_Supplied entries_
------------------------
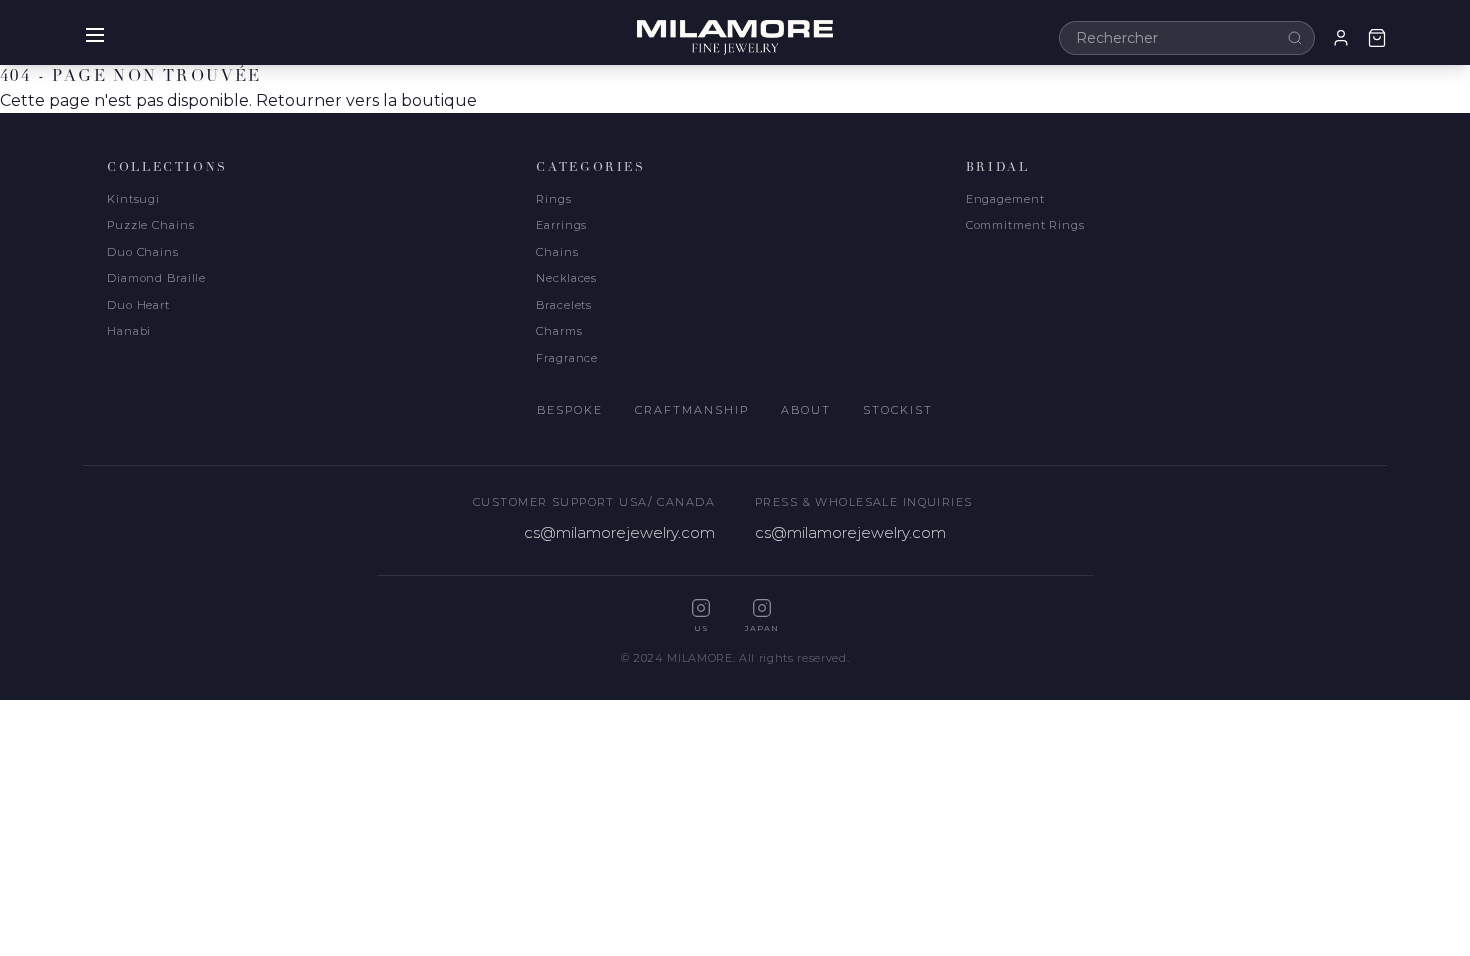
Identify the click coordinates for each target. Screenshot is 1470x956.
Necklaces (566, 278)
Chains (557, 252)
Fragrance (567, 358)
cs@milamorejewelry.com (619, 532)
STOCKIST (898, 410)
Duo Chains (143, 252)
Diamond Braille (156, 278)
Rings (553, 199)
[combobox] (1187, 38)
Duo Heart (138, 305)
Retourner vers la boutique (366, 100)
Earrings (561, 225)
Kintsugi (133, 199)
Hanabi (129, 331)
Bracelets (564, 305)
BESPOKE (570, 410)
------------------------
_Exercise brief_
Give back exactly the lines from the line holding "Diamond Braille (156, 278)" through the last line of the listing, including both.

_Output below_
Diamond Braille (156, 278)
Rings (553, 199)
[combobox] (1187, 38)
Duo Heart (138, 305)
Retourner vers la boutique (366, 100)
Earrings (561, 225)
Kintsugi (133, 199)
Hanabi (129, 331)
Bracelets (564, 305)
BESPOKE (570, 410)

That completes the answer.